Building a product-level guardian flow

The SDK's RecoveryKind.Social distributes the recovery bundle across N contacts via Shamir's secret sharing — any K of N can reconstitute. The cryptography is real; the UX of "ask the contacts" is yours to build.

A typical product-level guardian flow on top of RecoveryKind.Social:

At create()
  → Collect K-of-N X25519 public keys from the user's chosen contacts.
  → Pass them as socialRecipientsHex.
  → The SDK splits the share into N fragments, each sealed to one contact's pubkey.
  → Distribute each fragment to the corresponding contact via your channel.

At restore()
  → User initiates recovery on a fresh device — your app collects fragments back from contacts.
  → Each contact decrypts their fragment using their X25519 secret key (your app must give them tooling).
  → Once K fragments are collected, run signer.load({ recoveryBundle, recovery: { kind: RecoveryKind.Social, socialThreshold: K } })
  → The SDK reassembles the bundle and re-produces the share on the new device.

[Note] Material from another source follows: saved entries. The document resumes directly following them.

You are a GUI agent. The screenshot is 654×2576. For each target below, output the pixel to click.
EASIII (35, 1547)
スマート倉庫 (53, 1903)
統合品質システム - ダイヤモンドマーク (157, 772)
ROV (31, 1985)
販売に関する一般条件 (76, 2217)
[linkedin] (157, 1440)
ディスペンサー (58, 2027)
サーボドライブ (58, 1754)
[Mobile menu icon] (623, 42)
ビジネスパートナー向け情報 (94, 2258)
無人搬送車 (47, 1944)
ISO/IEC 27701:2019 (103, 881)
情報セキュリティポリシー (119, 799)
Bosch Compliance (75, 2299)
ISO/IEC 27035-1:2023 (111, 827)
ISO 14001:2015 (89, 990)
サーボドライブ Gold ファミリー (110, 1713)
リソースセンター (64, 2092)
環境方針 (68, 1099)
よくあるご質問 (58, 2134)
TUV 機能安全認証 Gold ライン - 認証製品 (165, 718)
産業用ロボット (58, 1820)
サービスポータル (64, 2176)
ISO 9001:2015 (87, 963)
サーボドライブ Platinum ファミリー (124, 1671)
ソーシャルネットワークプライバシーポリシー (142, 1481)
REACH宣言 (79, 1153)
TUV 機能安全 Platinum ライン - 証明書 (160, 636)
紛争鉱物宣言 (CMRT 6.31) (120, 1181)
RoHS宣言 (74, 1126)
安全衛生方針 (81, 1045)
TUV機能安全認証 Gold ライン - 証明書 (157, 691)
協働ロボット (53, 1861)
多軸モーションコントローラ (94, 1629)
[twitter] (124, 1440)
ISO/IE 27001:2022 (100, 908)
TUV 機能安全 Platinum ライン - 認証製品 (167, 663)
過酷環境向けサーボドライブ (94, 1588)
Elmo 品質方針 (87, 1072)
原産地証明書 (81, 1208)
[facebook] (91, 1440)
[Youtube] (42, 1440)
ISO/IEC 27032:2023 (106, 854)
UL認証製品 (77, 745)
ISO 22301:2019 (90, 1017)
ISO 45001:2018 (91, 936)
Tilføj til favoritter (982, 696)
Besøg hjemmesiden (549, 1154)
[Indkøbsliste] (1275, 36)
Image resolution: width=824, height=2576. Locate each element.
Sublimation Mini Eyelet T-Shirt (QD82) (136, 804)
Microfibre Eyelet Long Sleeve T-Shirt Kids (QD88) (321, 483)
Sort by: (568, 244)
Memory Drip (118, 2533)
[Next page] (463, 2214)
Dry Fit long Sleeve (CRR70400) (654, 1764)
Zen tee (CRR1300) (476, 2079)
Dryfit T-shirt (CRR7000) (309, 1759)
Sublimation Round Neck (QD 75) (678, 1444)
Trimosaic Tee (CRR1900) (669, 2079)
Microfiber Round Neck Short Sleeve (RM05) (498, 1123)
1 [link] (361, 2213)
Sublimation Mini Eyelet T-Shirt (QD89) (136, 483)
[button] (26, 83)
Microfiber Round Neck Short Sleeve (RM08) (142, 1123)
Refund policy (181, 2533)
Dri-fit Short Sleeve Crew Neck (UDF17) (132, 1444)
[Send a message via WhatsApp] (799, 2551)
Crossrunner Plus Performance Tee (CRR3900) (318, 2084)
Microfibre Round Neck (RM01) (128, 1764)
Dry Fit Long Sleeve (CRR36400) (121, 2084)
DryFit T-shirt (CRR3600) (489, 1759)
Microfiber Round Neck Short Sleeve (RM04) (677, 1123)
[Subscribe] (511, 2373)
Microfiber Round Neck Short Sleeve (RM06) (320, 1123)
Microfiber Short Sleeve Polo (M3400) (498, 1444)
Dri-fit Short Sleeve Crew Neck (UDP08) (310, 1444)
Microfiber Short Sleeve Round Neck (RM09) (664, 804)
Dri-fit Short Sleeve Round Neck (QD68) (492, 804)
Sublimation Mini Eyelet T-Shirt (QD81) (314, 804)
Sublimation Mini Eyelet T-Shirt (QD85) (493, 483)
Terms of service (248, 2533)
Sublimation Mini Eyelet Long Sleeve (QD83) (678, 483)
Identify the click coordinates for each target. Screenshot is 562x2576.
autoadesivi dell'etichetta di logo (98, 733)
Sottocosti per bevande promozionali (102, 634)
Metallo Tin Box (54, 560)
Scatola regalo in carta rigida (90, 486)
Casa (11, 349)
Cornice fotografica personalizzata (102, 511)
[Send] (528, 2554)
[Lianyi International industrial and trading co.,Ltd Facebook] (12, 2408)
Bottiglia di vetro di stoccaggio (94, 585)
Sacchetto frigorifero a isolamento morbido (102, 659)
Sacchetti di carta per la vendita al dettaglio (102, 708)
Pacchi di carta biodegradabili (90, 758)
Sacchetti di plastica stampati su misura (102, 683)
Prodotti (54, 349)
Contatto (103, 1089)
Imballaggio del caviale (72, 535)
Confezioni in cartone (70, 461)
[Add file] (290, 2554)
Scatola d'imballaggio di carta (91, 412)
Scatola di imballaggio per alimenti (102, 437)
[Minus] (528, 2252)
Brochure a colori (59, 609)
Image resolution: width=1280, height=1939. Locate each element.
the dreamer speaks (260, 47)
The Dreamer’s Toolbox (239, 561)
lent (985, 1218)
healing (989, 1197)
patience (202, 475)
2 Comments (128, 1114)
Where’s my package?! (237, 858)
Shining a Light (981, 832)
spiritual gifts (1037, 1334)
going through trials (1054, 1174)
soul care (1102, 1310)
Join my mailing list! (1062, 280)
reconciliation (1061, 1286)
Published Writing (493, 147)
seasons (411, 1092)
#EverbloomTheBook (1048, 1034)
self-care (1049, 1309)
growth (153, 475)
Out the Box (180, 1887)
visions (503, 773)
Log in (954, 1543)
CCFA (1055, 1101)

The SDK enforces the threshold: fewer than K fragments cannot reconstitute the bundle, regardless of which contacts cooperate. Time-locks, geo-checks, "this was not me" cancel flows — those are layers your application builds on top of the fragment-collection step, not properties of the SDK.

The existing reference doc Embedded Agent → Recovery → Social has the cryptographic details and the X25519 keygen pattern.


What the SDK does NOT do

To avoid confusion when designing recovery UX:

  • No built-in email/SMS notification channels. The SDK delivers fragments via byte buffers; you choose how to ship them to contacts.
  • No built-in time-lock or cancel-link. Those are product features your application layer adds around restore.
  • No built-in "this device is invalidated" propagation. A successful restore on a new device does not auto-invalidate the old device's share — if both export blobs are intact, both devices can sign. Your application logic decides whether to gate this and how.
  • No automatic guardian quorum. RecoveryKind.Social enforces K-of-N cryptographically; your application layer collects the K fragments by whatever means and presents them to the SDK as a single recoveryBundle Buffer.

These are all reasonable things to build at the product layer — they just don't ship with the SDK as APIs you can call.